>>>>

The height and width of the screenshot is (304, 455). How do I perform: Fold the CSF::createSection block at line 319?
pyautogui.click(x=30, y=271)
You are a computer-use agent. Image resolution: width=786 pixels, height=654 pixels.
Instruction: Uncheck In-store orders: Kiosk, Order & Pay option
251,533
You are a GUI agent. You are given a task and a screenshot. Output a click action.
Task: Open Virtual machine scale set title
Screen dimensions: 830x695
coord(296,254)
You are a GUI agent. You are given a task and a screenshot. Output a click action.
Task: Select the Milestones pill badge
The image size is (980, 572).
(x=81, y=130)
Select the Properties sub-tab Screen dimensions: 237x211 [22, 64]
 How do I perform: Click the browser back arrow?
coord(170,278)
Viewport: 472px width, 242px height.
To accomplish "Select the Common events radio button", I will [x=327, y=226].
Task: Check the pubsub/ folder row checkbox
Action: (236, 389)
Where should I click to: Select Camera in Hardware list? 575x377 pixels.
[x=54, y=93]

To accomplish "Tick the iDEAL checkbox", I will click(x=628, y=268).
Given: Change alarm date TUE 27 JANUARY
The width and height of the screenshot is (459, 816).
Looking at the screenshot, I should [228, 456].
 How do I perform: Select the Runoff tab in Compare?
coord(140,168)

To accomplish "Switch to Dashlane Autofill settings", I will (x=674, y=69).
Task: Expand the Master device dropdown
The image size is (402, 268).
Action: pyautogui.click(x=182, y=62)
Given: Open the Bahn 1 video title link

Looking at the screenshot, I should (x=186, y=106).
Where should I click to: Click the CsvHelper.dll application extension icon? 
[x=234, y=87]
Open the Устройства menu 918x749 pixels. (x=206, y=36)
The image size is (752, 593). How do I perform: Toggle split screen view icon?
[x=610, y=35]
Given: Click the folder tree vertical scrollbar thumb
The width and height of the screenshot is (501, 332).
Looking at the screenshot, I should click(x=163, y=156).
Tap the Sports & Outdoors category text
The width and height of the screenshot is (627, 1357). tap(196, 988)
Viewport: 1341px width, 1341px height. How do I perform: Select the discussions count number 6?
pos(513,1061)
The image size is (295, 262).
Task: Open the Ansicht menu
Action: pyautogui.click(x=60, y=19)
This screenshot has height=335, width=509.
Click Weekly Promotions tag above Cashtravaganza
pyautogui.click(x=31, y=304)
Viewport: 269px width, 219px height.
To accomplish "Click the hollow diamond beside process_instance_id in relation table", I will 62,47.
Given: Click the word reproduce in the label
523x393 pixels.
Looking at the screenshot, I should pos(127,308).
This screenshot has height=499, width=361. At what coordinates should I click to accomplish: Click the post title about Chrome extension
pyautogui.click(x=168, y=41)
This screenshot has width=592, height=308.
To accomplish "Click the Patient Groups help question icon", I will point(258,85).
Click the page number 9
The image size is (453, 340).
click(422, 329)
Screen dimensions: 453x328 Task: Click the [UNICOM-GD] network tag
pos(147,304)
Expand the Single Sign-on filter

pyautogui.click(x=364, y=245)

<<<<

* **Task requirements**:
Print again the material above, limited to the lines from the one holding "Given: Click the word reproduce in the label" through the last, inclusive.

* **Solution below**:
Given: Click the word reproduce in the label
523x393 pixels.
Looking at the screenshot, I should pos(127,308).
This screenshot has height=499, width=361. At what coordinates should I click to accomplish: Click the post title about Chrome extension
pyautogui.click(x=168, y=41)
This screenshot has width=592, height=308.
To accomplish "Click the Patient Groups help question icon", I will point(258,85).
Click the page number 9
The image size is (453, 340).
click(422, 329)
Screen dimensions: 453x328 Task: Click the [UNICOM-GD] network tag
pos(147,304)
Expand the Single Sign-on filter

pyautogui.click(x=364, y=245)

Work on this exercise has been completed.